Previous major local finds include quern stones from a Saxon mill and the additional showcasing of Hoard artifacts “enhances Tamworth’s identity as an important Anglo-Saxon town,” says Tom Hobbs, Heritage Access Officer. “The king and his men would have had such treasures; the rule was by the sword.”
Displays unfold the story of kingship, tribute, and Mercian power; of elite troops, battle tactics and weaponry; and how, back at the mead hall, lords rewarded their crack warriors with swords and bejeweled fittings plundered from the battlefield. An “exploded” sword hilt shows how displayed original pieces from the Hoard fitted together.
Greatly enlightened but resisting a costume-box invitation to “dress like an Anglo-Saxon,” I made the dozen minutes’ drive to overnight in Lichfield. At the mid-way point of my two-day visit, I stayed in a lovely B&B, 17th-century St. Johns House, just a short step from the cathedral.
Stop 3
The most controversial finds in the Hoard have been the few mangled remains of Christian artifacts: Were they folded for burial or desecrated by pagans? Why were they stashed with battle gear anyway? Dr. Anthony Moore, Canon Chancellor of Lichfield Cathedral, showed me around the Hoard exhibition in the Chapter House and highlighted how the treasure enriches the cathedral’s story and its own Anglo-Saxon relics.
The Christian Church was weak in Mercia when Chad came as bishop to Lichfield in 669, and though he lived only to 672 the missionary saint brought many to the Faith. An 8th-century carved angel, believed to have originally decorated his shrine, is on show in the Chapter House, alongside the St. Chad Gospels of 730—still in use to this day.
It’s quite spine-tingling to think that around the very time St. Chad was working and living here, and the roots of the cathedral were growing, the Hoard was being buried just a few miles to the south—including a broken pectoral cross of the type worn by a bishop like Chad. There’s also a large gold cross that has been folded and a gold strip inscribed in Latin with one of the most military texts in the Bible: “Rise up, O Lord, and may Thy enemies be dispersed and those who hate Thee be driven from Thy face” (Numbers 10:35).
Christian warriors could have taken such items onto the battlefield as comforting symbols: Did a pagan king like Penda capture them, or was the damage done in battles between Christians? Would Chad have known the owner of the pectoral cross—there was a limited cast of potential wearers at the time. It may be the Staffordshire Hoard offers a last glimpse of Mercia before its Christianization, while the Lichfield Angel and St. Chad Gospels take forward the story of its evangelization—one compelling conjecture.
Stop 4
At The Potteries Museum and Art Gallery in Stoke-on-Trent, a re-created Anglo-Saxon mead hall (that social hub of camaraderie, feasting and storytelling), seemed an apt spot for reflection on how far the Mercian Trail has come.
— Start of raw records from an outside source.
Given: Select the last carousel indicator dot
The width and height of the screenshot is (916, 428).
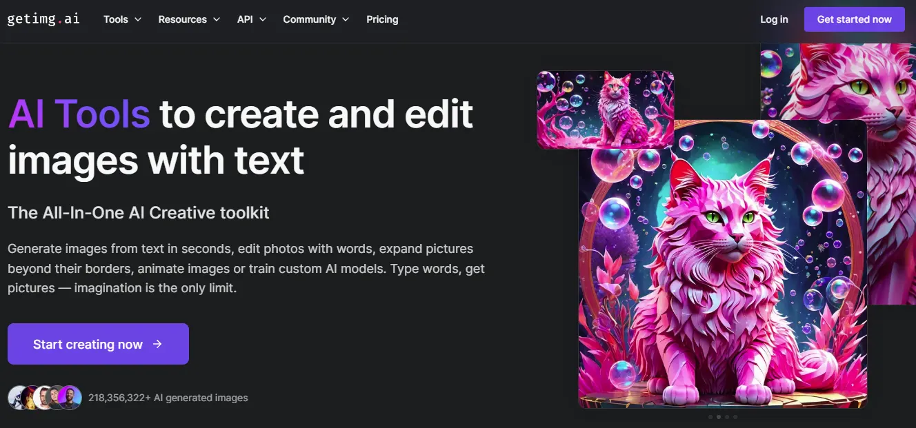Looking at the screenshot, I should [x=735, y=416].
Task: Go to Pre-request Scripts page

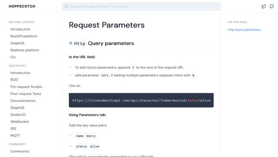Action: (x=26, y=87)
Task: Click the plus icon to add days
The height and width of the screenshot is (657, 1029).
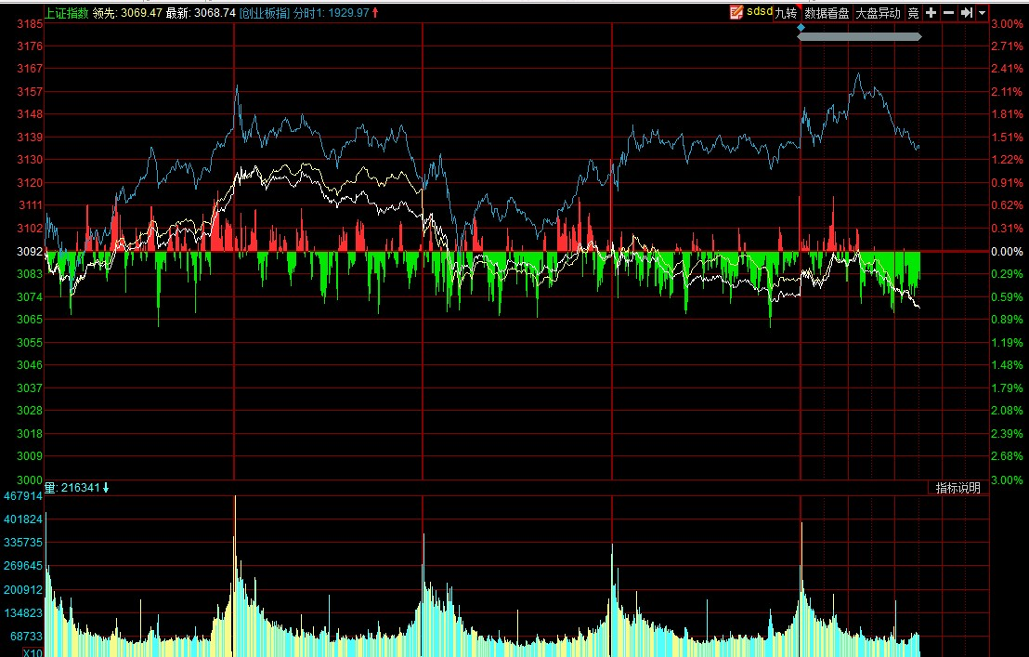Action: pyautogui.click(x=931, y=12)
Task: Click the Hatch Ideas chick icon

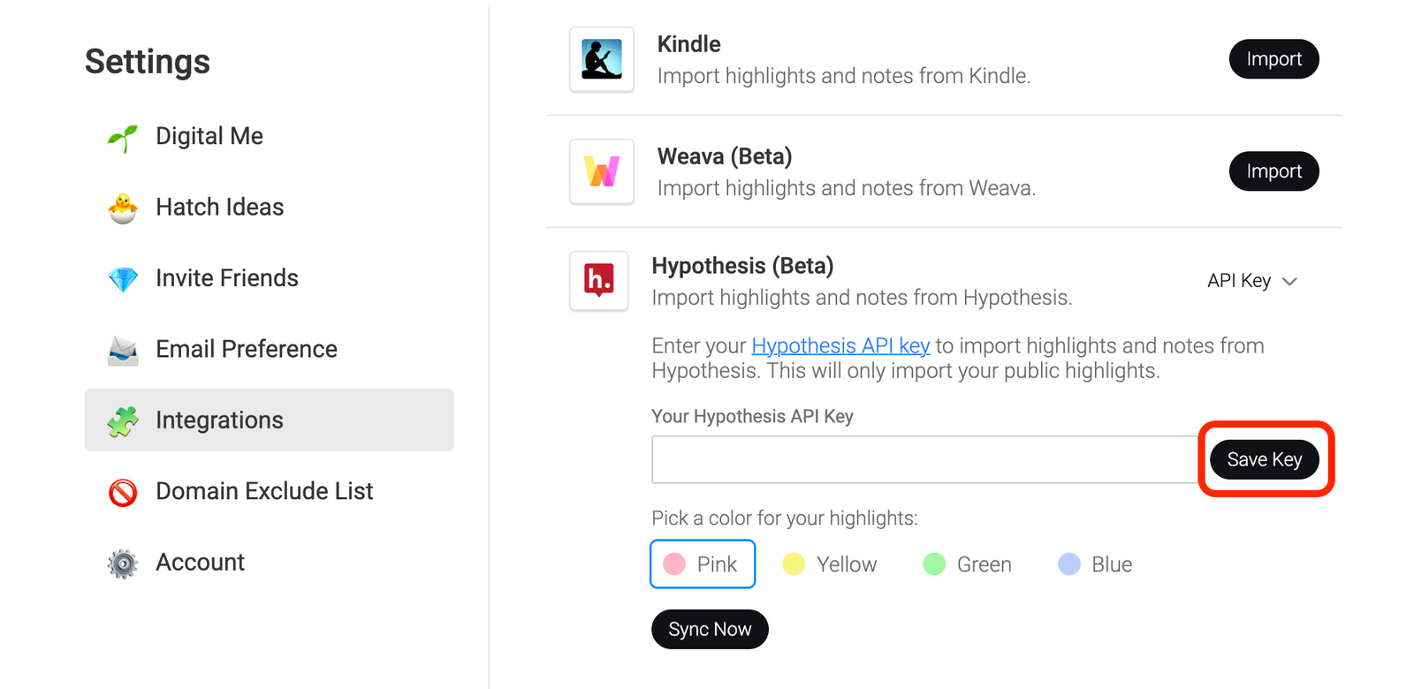Action: pos(123,208)
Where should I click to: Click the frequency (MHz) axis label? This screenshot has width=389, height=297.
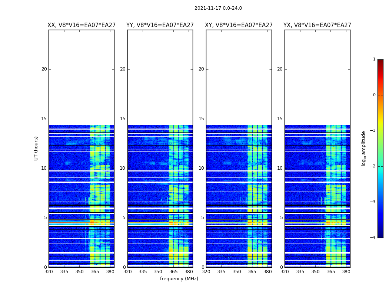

Museum exhibitions on everyday Saxon life and death featuring regional finds from pottery to ordinary grave goods accentuate the extraordinary nature of the Hoard, more of which lay before me posing puzzles: pommel caps, their tops worn away—by warriors nonchalantly leaning on them or by nervously fidgeting pre-battle fingers? Decorations that shape-shift from horse to warrior to boar tusks, depending on how you view them—the Anglo-Saxons loved their riddles and symbols (boars, for example, stood for protection).
And do those beautiful garnet inlaid gold strips come from book cover mounts or saddle fittings?
There are many years more of investigations into the Hoard to come, with books and further online resources promised, and throughout you can share the thrill of the chase on the Mercian Trail.